> _PROBLEM_: Check every line in the listing below for "Switch". Copy the ones where it occurs.

────────────────

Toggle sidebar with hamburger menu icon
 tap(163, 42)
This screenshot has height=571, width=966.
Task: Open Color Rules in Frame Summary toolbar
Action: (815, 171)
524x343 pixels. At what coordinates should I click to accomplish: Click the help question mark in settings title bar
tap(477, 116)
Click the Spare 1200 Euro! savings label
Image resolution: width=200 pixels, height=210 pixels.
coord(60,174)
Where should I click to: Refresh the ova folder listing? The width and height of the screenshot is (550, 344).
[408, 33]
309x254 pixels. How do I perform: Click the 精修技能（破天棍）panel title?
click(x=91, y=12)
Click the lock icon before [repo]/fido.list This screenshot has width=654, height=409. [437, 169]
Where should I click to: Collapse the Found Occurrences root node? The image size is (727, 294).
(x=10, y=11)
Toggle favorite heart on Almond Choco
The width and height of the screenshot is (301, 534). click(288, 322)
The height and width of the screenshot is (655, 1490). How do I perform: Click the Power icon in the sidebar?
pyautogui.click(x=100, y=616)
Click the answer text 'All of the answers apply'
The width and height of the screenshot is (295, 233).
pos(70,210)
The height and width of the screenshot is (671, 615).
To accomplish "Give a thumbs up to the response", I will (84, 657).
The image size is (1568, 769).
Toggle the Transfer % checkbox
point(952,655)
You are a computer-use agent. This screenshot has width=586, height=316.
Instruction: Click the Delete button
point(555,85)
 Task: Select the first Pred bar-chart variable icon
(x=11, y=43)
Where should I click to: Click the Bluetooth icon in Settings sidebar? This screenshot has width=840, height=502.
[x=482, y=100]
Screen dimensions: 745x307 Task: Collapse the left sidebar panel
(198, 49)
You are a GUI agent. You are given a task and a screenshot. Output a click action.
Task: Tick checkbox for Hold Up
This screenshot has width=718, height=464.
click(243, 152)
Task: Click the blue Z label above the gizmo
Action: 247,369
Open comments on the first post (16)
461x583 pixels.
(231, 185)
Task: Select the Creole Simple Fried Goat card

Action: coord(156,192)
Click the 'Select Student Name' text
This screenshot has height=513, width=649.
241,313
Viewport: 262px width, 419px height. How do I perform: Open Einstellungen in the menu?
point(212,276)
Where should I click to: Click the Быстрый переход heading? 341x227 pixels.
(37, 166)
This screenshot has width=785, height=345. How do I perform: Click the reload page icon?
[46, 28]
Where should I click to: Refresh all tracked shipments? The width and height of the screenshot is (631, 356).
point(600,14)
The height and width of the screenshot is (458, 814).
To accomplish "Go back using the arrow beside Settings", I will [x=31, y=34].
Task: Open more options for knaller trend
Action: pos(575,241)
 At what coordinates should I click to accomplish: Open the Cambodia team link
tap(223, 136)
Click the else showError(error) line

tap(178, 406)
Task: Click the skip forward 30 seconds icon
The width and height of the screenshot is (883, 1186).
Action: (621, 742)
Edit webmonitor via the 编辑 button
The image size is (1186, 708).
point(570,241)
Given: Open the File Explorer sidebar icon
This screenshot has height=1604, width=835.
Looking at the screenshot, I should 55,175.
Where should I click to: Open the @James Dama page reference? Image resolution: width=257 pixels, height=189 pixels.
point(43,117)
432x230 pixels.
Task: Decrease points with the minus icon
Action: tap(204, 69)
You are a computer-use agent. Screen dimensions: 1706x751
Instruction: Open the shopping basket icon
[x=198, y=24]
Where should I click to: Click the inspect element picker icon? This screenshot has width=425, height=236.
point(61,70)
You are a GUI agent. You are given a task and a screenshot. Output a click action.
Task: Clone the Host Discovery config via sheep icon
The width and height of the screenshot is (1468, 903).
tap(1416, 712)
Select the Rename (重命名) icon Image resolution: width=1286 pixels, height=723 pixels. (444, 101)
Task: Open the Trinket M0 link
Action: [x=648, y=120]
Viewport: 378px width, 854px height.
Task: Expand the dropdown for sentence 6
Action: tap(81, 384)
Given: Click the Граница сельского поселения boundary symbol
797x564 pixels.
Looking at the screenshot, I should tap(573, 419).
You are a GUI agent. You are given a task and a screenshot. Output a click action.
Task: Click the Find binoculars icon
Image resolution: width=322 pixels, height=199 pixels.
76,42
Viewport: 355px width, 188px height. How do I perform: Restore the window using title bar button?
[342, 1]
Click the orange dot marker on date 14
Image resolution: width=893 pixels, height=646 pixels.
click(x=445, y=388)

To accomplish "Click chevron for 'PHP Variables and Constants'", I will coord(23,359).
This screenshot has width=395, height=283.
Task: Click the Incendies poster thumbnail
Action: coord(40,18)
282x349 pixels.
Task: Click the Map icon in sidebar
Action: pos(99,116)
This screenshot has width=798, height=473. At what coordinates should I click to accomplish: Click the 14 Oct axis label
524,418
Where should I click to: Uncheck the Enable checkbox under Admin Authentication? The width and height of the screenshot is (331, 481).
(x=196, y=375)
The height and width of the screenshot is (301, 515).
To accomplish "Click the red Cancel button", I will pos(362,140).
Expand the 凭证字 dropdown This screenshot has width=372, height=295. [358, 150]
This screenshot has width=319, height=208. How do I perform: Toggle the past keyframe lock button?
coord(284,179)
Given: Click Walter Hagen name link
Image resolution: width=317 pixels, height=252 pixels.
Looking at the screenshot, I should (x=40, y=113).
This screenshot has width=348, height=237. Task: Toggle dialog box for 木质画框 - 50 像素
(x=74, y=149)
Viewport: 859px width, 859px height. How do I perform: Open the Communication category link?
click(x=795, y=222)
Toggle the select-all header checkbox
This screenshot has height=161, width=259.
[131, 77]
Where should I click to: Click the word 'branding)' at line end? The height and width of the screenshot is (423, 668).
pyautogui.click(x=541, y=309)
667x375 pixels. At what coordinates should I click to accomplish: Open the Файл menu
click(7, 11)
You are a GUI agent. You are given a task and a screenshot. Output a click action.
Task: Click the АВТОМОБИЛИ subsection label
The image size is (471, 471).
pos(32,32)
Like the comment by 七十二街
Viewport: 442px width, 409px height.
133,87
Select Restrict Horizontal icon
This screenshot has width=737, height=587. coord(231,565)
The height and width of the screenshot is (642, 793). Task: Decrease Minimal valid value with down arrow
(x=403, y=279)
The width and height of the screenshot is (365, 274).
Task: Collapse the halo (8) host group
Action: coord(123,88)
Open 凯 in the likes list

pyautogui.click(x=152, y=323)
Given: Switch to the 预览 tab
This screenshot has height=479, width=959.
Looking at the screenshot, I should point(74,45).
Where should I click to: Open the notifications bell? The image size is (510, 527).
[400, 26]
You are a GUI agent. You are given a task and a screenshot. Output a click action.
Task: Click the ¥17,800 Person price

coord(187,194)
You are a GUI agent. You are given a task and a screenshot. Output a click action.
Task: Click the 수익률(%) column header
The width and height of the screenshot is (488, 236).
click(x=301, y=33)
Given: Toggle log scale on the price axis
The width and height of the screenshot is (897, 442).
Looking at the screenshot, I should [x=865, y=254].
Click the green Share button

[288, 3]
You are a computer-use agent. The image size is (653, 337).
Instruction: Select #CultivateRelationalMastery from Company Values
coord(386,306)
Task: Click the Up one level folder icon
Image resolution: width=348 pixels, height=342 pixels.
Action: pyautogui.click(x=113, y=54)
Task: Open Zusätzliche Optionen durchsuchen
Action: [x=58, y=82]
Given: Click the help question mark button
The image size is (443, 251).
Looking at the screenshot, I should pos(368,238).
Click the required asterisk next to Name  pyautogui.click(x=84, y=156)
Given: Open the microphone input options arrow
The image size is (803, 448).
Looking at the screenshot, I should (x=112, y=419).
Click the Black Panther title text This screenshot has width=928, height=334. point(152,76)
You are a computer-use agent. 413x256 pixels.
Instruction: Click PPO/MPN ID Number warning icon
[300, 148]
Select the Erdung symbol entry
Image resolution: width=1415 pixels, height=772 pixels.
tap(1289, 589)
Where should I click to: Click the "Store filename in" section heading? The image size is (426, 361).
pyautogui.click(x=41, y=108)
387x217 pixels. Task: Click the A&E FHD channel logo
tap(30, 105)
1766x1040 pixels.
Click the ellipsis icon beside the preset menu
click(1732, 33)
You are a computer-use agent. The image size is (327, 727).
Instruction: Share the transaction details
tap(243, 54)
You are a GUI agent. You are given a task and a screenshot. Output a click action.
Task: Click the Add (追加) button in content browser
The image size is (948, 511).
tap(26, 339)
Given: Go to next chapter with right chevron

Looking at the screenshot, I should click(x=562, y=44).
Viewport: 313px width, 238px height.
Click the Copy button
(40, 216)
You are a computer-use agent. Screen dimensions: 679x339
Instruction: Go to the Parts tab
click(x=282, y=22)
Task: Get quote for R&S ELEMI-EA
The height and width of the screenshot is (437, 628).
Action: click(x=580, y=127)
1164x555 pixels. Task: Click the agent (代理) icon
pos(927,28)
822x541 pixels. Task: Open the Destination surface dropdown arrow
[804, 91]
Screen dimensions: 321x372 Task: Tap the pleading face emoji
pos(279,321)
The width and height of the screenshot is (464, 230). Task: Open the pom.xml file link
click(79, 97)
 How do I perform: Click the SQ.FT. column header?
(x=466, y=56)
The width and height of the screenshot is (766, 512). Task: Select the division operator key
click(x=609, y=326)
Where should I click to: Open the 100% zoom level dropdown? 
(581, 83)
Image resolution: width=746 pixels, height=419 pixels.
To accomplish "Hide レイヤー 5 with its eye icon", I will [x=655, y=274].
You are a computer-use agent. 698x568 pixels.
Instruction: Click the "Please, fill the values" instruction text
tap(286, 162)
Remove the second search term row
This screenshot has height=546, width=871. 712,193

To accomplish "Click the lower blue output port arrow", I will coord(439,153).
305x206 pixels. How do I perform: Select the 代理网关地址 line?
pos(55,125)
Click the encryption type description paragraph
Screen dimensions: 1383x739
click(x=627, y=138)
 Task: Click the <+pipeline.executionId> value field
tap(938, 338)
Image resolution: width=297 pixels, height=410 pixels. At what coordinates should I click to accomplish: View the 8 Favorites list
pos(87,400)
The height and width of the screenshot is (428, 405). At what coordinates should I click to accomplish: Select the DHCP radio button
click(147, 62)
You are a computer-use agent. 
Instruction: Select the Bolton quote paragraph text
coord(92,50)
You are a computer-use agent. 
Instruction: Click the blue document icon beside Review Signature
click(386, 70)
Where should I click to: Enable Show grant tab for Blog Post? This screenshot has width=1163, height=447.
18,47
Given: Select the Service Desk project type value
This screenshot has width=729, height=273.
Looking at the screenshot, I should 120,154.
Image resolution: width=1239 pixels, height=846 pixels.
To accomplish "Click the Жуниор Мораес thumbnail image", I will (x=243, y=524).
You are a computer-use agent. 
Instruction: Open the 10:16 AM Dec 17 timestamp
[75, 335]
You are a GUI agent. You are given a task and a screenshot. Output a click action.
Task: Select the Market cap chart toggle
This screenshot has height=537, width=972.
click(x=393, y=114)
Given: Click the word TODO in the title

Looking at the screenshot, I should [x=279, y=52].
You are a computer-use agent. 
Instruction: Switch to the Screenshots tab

────────────────

> _TASK ANSWER_:
Given: Switch to the 预览 tab
Instruction: Switch to the Screenshots tab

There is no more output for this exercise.